On Tuesday night, conservative commentator, Ben Shapiro, came to UCSB to give a speech at Campbell Hall.

Around 1,000 people were thought to be in attendance.

The venue reached full capacity 10 minutes before the event and 50 people, some of whom had traveled a long distance to attend the event, were refused entry.

The talk was called “Lies, Prejudice, and Division: The Legacy of the Black Lives Matter Movement” and was put on by UCSB college Republicans.

The scheduling of Shapiro’s appearance caused controversy last year when the Student Senate voted to contribute $5,000 towards hosting the controversial provocateur.

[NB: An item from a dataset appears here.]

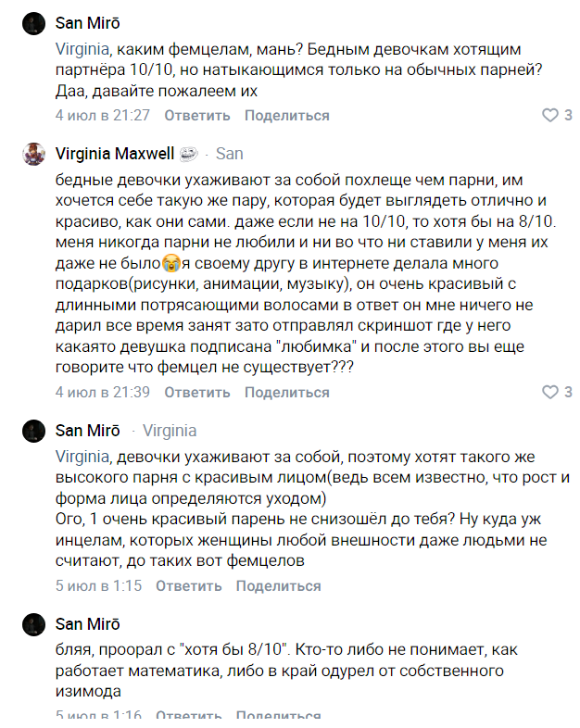Like Virginia Maxwell's comment with heart icon
The image size is (580, 728).
tap(550, 393)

As a result, many expected Tuesday night’s event to result in protests and potentially violence.

To ensure the safety of guests, cops frisked attendees and checked bags upon arrival to Campbell Hall.

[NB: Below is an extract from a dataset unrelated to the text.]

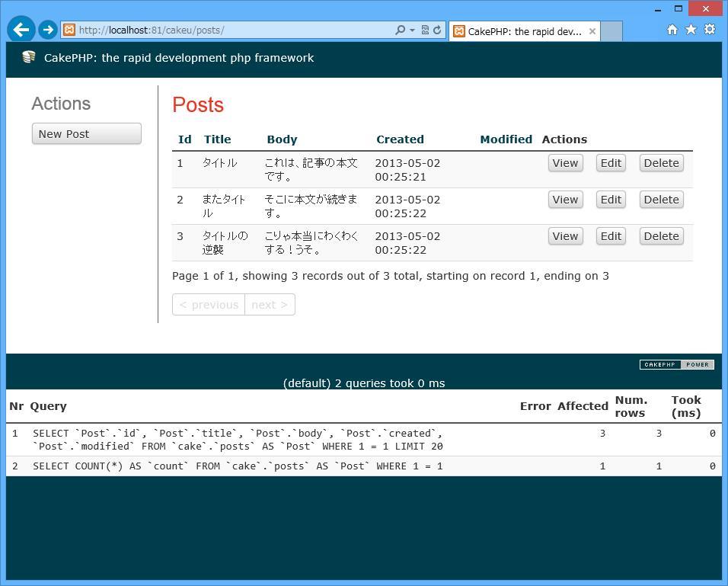Open a new blank browser tab

611,31
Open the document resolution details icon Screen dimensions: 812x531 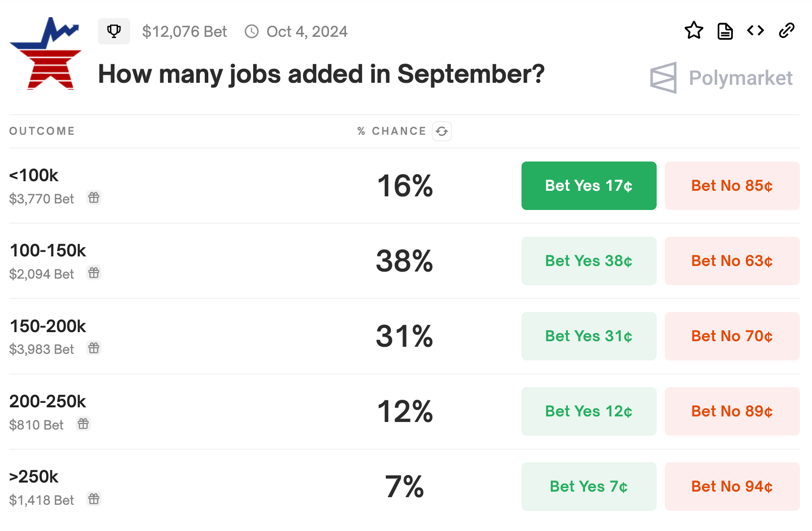725,31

Despite controversial comments made by the speaker, such as saying that “capitalism is consensual sex, socialism is rape”, the audience remained calm throughout.

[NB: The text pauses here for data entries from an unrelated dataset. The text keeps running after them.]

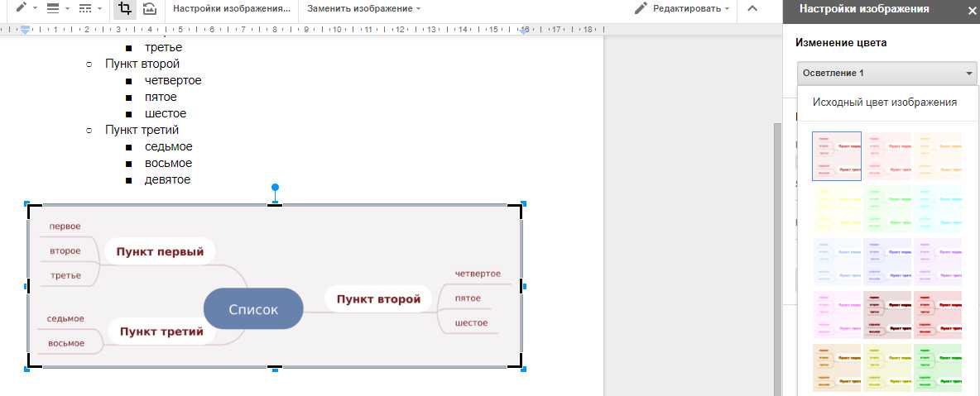Image resolution: width=980 pixels, height=396 pixels.
Task: Choose the bright green dark recolor preset
Action: 938,368
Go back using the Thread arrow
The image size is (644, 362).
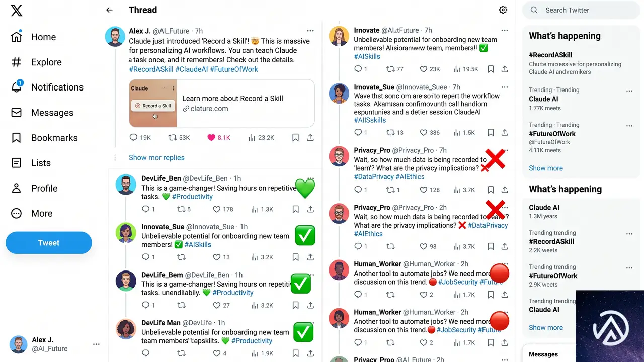pos(109,10)
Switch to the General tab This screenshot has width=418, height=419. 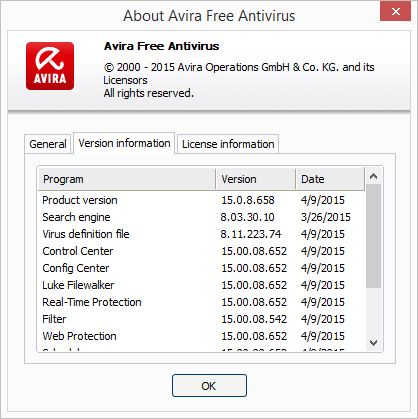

Grace Fahrenthold, a 21-year-old History major, was surprised by how tame the audience actually turned out to be:

“I felt like things easily could have gotten out of hand but people remained quiet for his speech other than applause. The people who asked questions after seemed to really want to have a productive discussion.”

Others agreed that the audience was overall supportive. David Rouhani, a 22-year-old Communication major, said:

“The vast majority seemed to be in support of Shapiro’s ideas.  At one point, when Shapiro said that the US military could defeat any military in the world the crowd started cheering and gave him a standing ovation. As an exchange student from Germany, such militarist enthusiasm worries me.”

It is believed that a large proportion of the audience were college-aged men. Many wore ‘Make America Great Again’ hats.

Despite the lack of outright protest, the Education Opportunity Program (EOP) organized a ‘Cultural Appreciation Night’ as a form of counter-protest.